--- TASK INSTRUCTIONS ---
Only the lines below from the one containing "Room Visualizer [menuitem] (236, 2467)" to the one containing "Card Sleeves (46, 1482)" should be repeated, both included and unchanged.

[Collected data]
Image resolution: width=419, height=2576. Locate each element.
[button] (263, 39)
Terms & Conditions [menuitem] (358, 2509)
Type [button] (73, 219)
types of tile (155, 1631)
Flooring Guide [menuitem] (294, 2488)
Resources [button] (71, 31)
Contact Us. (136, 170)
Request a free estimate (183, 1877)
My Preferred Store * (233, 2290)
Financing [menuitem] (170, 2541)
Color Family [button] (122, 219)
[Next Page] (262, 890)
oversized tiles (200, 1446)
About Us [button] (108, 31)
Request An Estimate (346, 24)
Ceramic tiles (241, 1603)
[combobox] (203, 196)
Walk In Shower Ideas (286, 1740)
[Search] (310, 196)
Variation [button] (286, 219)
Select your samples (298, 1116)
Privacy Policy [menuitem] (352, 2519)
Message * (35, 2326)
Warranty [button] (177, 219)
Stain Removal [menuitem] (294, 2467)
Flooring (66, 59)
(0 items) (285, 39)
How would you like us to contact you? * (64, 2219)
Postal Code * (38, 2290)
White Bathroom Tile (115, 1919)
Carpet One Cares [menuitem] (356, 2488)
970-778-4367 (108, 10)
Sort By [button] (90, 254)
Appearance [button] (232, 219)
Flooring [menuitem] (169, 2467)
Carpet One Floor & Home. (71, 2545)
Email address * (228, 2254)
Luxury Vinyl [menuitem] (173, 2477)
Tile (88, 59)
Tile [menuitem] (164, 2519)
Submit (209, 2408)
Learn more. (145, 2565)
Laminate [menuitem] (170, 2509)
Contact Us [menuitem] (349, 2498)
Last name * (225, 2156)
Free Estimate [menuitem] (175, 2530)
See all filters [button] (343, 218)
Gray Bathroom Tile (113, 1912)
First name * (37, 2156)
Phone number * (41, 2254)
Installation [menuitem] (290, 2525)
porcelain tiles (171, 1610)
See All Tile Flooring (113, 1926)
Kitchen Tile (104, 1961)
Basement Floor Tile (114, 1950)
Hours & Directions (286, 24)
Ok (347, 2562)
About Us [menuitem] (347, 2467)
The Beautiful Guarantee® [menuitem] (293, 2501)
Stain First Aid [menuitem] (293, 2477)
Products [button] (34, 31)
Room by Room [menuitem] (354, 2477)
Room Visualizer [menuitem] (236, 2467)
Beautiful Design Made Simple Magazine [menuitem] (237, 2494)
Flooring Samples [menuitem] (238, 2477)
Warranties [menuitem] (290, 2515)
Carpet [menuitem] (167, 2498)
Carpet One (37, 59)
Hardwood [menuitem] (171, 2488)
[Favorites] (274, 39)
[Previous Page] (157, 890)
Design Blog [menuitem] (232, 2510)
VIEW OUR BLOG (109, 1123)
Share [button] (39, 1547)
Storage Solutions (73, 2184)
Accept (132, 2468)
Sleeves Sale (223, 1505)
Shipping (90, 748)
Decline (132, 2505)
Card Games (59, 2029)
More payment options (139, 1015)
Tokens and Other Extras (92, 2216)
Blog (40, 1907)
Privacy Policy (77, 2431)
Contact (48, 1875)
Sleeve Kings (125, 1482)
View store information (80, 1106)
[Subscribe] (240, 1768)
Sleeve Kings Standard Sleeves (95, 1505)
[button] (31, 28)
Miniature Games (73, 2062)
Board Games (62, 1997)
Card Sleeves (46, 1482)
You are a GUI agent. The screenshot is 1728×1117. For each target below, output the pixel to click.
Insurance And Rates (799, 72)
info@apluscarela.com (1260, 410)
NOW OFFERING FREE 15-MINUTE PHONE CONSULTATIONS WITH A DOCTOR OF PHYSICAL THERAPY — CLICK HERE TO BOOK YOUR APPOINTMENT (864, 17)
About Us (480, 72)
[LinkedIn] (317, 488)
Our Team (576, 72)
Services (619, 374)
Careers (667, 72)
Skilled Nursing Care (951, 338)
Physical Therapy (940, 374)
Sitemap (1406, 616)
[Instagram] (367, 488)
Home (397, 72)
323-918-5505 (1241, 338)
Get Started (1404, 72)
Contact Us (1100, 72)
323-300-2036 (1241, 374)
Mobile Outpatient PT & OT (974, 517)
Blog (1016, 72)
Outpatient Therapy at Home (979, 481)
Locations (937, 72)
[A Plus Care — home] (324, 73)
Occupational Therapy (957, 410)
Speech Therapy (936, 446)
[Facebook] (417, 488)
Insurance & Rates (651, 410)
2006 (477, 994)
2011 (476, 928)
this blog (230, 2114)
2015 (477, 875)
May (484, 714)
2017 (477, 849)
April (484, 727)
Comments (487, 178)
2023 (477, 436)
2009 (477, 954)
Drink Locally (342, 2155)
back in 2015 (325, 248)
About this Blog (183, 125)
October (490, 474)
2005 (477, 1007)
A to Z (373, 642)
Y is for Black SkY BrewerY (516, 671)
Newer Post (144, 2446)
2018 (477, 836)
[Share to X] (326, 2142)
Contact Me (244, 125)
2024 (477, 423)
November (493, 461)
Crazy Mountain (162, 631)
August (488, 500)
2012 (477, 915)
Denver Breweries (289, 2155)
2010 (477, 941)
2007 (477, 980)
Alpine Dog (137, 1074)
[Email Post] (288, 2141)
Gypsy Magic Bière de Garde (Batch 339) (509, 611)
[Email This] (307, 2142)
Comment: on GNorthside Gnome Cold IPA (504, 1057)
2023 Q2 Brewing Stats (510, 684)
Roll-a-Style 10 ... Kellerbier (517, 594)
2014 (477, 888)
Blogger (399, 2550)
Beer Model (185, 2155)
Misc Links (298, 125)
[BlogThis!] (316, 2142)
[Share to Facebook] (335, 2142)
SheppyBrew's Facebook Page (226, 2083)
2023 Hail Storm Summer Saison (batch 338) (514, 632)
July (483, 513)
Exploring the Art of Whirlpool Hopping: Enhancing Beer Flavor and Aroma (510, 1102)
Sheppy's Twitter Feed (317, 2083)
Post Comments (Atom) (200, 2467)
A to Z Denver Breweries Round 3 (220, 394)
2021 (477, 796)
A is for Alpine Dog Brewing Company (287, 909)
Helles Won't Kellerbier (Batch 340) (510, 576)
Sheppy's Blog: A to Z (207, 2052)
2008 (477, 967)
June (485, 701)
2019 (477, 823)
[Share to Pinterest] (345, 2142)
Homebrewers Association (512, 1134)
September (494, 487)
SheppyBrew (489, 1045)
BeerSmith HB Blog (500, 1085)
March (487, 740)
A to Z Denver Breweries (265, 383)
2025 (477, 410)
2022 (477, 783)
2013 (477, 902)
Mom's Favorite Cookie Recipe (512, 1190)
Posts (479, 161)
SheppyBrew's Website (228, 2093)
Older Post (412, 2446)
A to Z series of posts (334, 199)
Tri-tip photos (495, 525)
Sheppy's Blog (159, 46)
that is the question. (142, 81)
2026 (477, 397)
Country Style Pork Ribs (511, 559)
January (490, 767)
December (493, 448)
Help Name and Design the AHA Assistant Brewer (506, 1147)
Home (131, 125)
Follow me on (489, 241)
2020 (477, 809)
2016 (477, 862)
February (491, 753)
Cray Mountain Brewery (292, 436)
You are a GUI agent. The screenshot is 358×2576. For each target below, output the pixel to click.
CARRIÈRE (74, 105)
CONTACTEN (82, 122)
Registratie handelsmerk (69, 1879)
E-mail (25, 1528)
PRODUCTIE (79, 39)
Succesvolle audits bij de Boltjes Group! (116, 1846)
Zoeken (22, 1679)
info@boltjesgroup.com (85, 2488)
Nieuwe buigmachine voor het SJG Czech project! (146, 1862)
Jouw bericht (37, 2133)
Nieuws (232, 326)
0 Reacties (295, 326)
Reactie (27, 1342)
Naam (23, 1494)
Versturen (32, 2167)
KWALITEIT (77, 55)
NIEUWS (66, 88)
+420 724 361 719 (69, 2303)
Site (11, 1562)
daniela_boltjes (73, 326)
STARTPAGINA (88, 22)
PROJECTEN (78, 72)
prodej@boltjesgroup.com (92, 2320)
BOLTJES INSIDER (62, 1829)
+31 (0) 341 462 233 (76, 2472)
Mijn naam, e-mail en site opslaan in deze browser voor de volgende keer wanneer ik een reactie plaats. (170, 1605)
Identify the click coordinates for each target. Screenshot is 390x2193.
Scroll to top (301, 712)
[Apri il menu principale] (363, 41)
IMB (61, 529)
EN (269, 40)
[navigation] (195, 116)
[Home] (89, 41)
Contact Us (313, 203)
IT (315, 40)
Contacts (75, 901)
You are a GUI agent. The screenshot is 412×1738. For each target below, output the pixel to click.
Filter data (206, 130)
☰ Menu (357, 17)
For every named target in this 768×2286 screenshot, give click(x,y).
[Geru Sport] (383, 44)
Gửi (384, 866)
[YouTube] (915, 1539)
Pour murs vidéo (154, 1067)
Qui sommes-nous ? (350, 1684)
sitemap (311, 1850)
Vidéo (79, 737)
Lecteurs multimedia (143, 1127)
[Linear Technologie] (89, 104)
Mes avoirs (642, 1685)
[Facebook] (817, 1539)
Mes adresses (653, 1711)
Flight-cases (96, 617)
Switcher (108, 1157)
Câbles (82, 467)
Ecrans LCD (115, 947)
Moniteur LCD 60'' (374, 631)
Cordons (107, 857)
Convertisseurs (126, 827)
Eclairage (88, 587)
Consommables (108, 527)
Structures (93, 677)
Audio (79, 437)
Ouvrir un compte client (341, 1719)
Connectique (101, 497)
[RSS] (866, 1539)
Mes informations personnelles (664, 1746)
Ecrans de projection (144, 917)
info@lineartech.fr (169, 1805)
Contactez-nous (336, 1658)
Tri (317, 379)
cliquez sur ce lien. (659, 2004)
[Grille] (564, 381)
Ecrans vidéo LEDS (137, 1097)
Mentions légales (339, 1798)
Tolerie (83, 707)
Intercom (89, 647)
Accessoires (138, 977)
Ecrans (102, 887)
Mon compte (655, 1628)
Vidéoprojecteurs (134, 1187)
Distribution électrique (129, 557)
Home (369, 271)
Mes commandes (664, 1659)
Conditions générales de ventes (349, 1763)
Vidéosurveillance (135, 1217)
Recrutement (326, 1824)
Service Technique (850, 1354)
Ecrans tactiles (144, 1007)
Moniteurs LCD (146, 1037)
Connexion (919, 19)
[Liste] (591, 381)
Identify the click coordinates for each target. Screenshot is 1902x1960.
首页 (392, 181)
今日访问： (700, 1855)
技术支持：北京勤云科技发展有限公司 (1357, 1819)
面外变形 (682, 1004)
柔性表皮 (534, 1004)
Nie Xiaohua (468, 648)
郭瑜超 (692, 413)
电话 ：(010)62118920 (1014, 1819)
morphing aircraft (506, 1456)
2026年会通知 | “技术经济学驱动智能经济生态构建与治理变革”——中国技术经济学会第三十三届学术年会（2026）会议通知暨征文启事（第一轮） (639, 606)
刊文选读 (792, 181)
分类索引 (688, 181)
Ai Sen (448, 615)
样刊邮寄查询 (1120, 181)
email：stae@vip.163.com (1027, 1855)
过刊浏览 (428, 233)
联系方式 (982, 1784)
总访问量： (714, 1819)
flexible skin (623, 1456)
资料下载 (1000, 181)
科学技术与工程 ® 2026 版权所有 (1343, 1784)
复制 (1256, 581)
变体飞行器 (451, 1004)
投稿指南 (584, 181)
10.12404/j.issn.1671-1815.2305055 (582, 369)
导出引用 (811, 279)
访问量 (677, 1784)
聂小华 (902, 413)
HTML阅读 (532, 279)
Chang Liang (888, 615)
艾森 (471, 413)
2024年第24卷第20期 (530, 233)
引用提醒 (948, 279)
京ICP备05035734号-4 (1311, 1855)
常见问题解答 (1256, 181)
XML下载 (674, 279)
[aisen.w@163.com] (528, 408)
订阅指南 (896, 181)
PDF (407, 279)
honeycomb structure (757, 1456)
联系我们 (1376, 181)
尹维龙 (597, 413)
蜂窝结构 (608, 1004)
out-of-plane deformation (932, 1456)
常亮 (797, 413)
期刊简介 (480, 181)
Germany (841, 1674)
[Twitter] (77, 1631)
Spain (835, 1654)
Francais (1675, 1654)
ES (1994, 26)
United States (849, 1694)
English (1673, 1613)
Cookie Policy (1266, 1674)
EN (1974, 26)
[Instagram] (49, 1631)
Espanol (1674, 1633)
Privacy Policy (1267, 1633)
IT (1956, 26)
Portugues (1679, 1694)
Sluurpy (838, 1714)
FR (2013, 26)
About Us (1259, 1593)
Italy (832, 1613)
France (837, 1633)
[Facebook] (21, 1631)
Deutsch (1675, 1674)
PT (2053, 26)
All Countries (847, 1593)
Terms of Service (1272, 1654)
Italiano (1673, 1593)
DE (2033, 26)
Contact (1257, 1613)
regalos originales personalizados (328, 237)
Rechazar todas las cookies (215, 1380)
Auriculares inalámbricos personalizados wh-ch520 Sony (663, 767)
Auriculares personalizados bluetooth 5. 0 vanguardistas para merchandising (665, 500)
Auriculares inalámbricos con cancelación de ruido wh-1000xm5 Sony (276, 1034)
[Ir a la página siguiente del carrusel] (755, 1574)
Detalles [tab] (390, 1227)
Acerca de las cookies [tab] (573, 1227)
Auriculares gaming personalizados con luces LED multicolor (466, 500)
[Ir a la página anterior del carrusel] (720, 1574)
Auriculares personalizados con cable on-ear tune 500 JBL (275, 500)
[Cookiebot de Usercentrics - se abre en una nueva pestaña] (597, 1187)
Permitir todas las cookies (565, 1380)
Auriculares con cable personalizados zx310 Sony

--- SOLUTION TO THE EXERCISE ---
Room Visualizer [menuitem] (236, 2467)
Beautiful Design Made Simple Magazine [menuitem] (237, 2494)
Flooring Samples [menuitem] (238, 2477)
Warranties [menuitem] (290, 2515)
Carpet [menuitem] (167, 2498)
Carpet One (37, 59)
Hardwood [menuitem] (171, 2488)
[Favorites] (274, 39)
[Previous Page] (157, 890)
Design Blog [menuitem] (232, 2510)
VIEW OUR BLOG (109, 1123)
Share [button] (39, 1547)
Storage Solutions (73, 2184)
Accept (132, 2468)
Sleeves Sale (223, 1505)
Shipping (90, 748)
Decline (132, 2505)
Card Games (59, 2029)
More payment options (139, 1015)
Tokens and Other Extras (92, 2216)
Blog (40, 1907)
Privacy Policy (77, 2431)
Contact (48, 1875)
Sleeve Kings (125, 1482)
View store information (80, 1106)
[Subscribe] (240, 1768)
Sleeve Kings Standard Sleeves (95, 1505)
[button] (31, 28)
Miniature Games (73, 2062)
Board Games (62, 1997)
Card Sleeves (46, 1482)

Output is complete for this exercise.